*Motoharu Nowada1, Robert C. Fear2, Adrian Grocott3, Quan-Qi Shi1, Chun-Feng Zhang1, Yong-Fu Wang4, Qiu-Gang Zong4, Yong Wei5, Sui-Yan Fu4, Zu-Yin Pu4
(1.Center for Space Weather Sciences, Institute of Space Science, School of Space Science and Physics, Shandong University at Weihai, 2.Department of Physics and Astronomy, University of Southampton, 3.Space and Planetary Physics Group, Department of Physics, Lancaster University , 4.Institute of Space Physics and Applied Technology, School of Earth and Space Sciences, Peking University , 5.Key Laboratory of Earth and Planetary Physics, Institute of Geology and Geophysics, Chinese Academy of Sciences)

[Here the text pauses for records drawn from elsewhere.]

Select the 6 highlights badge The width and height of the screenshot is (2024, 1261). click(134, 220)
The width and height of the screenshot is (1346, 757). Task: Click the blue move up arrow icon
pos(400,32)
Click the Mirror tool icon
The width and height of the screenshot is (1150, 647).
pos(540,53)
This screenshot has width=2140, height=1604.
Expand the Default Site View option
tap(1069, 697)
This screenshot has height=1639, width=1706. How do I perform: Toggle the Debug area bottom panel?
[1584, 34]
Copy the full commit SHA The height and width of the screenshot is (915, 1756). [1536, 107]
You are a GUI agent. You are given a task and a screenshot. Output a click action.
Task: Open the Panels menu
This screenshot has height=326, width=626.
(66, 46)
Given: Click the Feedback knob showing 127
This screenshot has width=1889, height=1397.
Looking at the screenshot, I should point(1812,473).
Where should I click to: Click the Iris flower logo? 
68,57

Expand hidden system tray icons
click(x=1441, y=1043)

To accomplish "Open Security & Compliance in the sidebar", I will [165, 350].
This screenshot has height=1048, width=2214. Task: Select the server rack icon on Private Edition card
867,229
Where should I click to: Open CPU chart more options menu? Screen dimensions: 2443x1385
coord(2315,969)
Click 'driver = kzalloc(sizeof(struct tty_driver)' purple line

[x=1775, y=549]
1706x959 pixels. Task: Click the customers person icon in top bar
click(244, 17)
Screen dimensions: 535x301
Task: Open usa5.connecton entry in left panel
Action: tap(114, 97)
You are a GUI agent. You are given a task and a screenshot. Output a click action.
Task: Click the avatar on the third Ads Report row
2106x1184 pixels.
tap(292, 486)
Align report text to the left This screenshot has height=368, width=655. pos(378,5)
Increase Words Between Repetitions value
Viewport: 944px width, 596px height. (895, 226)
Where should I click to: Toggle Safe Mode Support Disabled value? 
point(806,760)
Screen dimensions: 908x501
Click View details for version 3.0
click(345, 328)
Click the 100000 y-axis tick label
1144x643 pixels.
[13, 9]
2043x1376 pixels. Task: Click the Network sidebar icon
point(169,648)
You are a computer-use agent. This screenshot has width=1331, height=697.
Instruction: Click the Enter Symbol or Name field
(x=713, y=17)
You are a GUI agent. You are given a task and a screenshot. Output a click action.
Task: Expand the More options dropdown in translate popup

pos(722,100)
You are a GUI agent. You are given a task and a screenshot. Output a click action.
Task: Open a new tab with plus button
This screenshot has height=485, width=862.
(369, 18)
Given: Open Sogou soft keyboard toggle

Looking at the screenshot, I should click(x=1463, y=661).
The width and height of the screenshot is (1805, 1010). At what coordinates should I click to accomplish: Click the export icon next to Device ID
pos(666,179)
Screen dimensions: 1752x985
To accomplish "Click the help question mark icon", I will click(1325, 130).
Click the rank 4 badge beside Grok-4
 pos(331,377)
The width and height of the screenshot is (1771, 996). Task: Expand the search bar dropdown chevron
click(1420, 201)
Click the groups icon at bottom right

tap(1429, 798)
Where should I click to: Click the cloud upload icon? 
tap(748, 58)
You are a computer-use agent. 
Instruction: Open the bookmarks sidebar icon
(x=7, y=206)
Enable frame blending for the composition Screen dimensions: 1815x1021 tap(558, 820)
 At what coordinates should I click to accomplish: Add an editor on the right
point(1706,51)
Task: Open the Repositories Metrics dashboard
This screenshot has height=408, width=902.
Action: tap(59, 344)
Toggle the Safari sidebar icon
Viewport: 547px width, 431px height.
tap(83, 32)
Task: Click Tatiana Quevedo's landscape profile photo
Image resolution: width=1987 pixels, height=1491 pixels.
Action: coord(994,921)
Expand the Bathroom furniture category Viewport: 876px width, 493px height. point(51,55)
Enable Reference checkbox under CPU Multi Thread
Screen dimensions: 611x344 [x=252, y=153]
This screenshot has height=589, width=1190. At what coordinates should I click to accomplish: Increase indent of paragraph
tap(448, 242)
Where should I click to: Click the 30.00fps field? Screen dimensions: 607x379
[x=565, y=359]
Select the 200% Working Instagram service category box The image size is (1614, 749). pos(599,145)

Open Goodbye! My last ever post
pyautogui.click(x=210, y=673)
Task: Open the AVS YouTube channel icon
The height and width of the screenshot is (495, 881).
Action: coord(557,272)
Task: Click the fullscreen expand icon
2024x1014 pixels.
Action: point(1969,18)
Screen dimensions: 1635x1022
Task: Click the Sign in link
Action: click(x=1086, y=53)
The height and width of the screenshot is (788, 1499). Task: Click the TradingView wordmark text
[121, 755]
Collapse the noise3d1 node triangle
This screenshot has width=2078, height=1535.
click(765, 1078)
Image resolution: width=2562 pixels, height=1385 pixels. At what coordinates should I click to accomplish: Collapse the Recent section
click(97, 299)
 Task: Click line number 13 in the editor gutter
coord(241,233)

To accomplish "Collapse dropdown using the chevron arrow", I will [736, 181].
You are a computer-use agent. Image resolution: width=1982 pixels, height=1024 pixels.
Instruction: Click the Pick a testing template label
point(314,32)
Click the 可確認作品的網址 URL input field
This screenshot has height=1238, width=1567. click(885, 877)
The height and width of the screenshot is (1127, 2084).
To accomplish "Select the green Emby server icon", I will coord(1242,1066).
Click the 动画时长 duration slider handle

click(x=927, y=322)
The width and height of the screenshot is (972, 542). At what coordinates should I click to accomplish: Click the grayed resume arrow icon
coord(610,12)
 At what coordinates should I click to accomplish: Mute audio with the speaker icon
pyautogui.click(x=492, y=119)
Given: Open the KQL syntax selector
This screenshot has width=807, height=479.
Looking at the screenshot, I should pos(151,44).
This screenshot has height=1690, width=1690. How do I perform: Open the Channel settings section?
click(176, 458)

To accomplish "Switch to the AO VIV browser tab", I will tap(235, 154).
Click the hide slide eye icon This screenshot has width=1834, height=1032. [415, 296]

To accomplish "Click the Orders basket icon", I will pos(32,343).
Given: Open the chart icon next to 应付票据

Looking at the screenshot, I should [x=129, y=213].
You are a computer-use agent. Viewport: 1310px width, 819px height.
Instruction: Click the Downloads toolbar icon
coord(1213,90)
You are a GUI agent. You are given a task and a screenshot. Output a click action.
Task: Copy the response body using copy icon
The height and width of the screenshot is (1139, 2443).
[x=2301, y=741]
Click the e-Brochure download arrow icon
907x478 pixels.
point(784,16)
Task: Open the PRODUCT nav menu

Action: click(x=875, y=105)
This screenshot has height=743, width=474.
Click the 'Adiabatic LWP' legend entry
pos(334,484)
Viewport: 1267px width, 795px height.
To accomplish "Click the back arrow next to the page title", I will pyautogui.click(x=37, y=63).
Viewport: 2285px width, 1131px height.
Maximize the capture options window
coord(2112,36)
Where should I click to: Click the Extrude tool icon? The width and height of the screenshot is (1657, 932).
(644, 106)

Keywords:Transpolar Arc, Magnetotail Reconnections, Ionospheric Flows, TRINNIs
A static transpolar arc (TPA), which extended from post-midnight to pre-noon, was seen on 16th September 2001 in the northern hemisphere. The orientations of the Interplanetary Magnetic Field-Bz and -By components were dominantly northward and weakly dawnward, respectively, when the TPA began to brighten. Associated solar wind velocity, density and dynamic pressure were almost stable. The SuperDARN radars detected westward plasma flows whose range was between 0.4 km/s and 0.75 km/s along the poleward edge of the midnight-sector main auroral oval, suggesting that they were confined within closed field lines and identified as the ionospheric plasma flows associated with Tail Reconnection during IMF Northward Non-substorm Intervals (TRINNIs). These TRINNIs’ ionospheric fast plasma flows persisted for at least 50 minutes prior to an appearance of the TPA. Often, TRINNIs are observed even during the period when the TPA is present, but, in this case, the flows associated with TRINNIs subsided beforehand. Additional slower plasma flows, which might cross the open/closed polar cap boundary, were seen at the time of the TPA onset in the same magnetic local time sector as the nightside end of the TPA. These ionospheric flows suggest that magnetotail reconnection significantly contributed to the TPA formation, which is proposed by Milan et al. [2005]. We investigate how magnetotail reconnection actually occurred before and during the TPA appearance by calculating the Joule heating (E・J) based on a global MHD simulation. Evidence for heating associated with magnetotail reconnection was seen during an interval of TRINNIs’ fast flows on the midnight-sector main auroral oval prior to the TPA appearance, but no significant Joule heating due to nightside magnetic reconnection was found during the TPA brightening. This result suggests that the fate (absence or presence) of the TRINNIs’ fast flows on closed field lines (the midnight-sector main auroral oval) during the TPA brightening would depend on a scale of magnetic reconnection, that is, the width of the reconnection line.
Reference:
Milan, S. E., B. Hubert, and A. Grocott (2005), Formation and motion of a transpolar arc in response to dayside and nightside reconnection, J. Geophys. Res., 110, A01212, doi:10.1029/2004JA010835.